Possibly you think the play belongs to Caesar's loyal young friend, Mark Antony, since he's the one who has the best lines and is the play's major game-changer.
That particular notion is seconded by the fact that M-G-M's all-star 1953 film rendering — generally regarded as the best and most faithful movie version of the play — had a top-billed, mumble-free Marlon Brando enunciating the role of Antony.
He spent weeks perfecting the character's speeches, listening to and studying every known recording of the part. Finally, he phoned his director, Joseph L. Mankiewicz, to give a listen to the fruits of his diligent labors. When he finished, he asked Mankiewicz what he thought, and the disappointed director said, "I thought you sounded like June Allyson."
Decades later, on the "Today" show, Laurence Olivier said that he could detect some of his own voice and phrasing in Brando's delivery.
When it comes to demonstrating whose play it really is, there is nothing like a dame: Dame Harriet Walter, leading an all-female cast of 14, builds a strong, obvious and but-of-course case for Brutus. The true tragedy of Julius Caesar is his — a "noble" and "honorable" man, who gets corrupted by the perverse course of the body politic.
"Brutus is indecisive, but, when he does make decisions, Shakespeare seems to be saying, 'No, that's the wrong decision' — for the right reason," noted Walter. In his indecision and in his ambition, she can see he's part of the Bard brotherhood. "He feels related to Hamlet. He feels related to Macbeth. He has the most fantastic things to say, and he's very complex, so — although he was difficult to get hold of because he keeps contradicting himself all the time — I really quite relish playing him now."
This production came into being to celebrate the first time a pair of women assumed control of a major London theatre.

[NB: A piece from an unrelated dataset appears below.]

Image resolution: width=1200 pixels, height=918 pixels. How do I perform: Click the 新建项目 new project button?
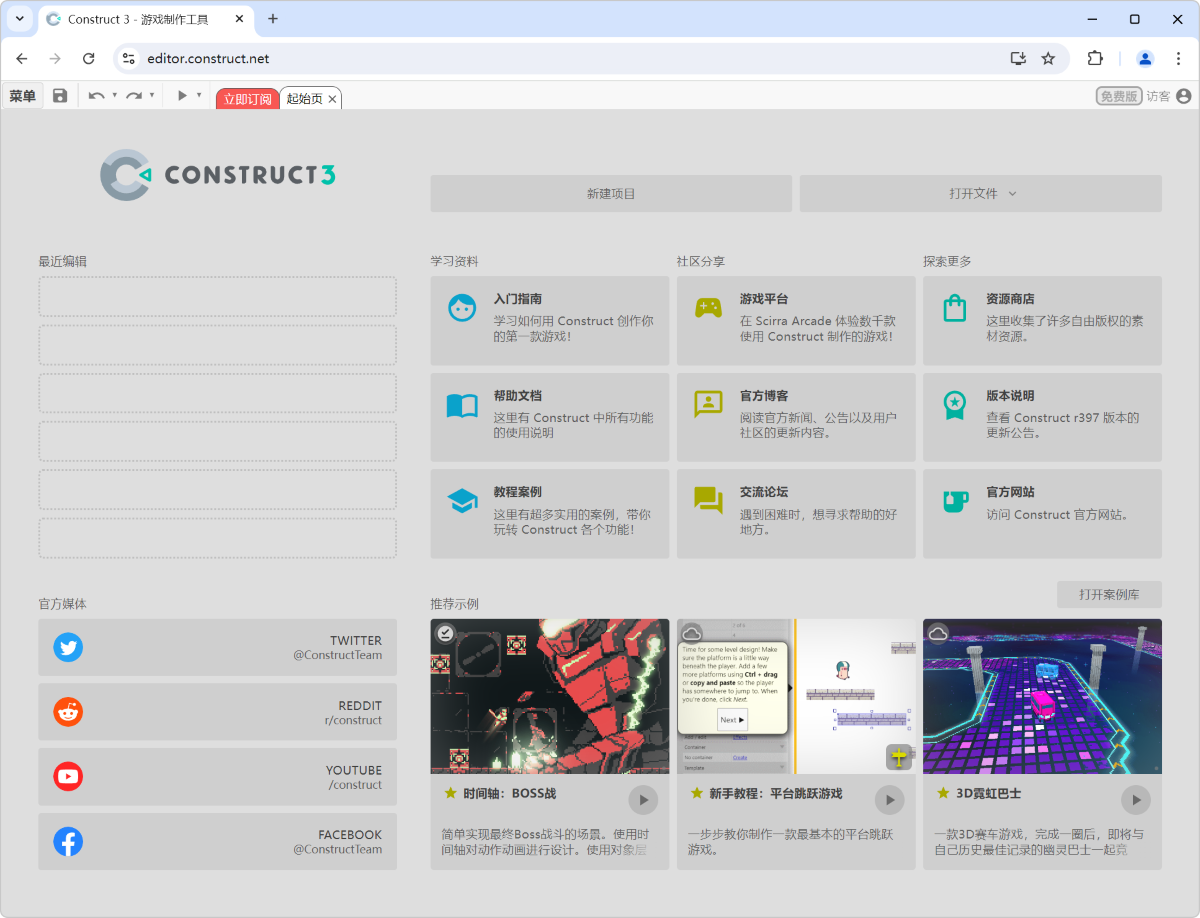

Artistic director Josie Rourke and executive director Kate Pakenham asked Lloyd to create a little something for their inaugural season at the Donmar. "This led to the decision to do an all-female Shakespeare," said Lloyd, "but it was quite a while before I actually committed to Julius Caesar.
"I'd previously directed an all-female comedy at The Globe so I could see how the comedies were easily released into a very playful play by actually having either gender doing it — all-female or all-male — but I wanted to choose something that gave most women a chance to enter a play that they would never have entered. The idea you'd have women on stage calling out words like 'freedom,' 'liberty,' 'tyranny is dead' — they were actually in completely unknown territory. An audience would never have heard these words from the mouths of women in our classical theatre so I wanted to take as many of them as I could out of the romantic and the domestic."
She certainly did that, transplanting Caesar in a high-security women's prison where the inmates, flaunting so much testosterone they should be hosed down, vigorously and violently act out Shakespeare's saga of autonomy and rebellion — something they understood too well, because they are living it. Dressed drably in two shades of gray (charcoal and regulation gray), they go through the emotions of this congested power play until Reality intrudes. At various points, prison "screws" stop the play in its tracks, haul a rotten actor off to solitary and send in the understudy.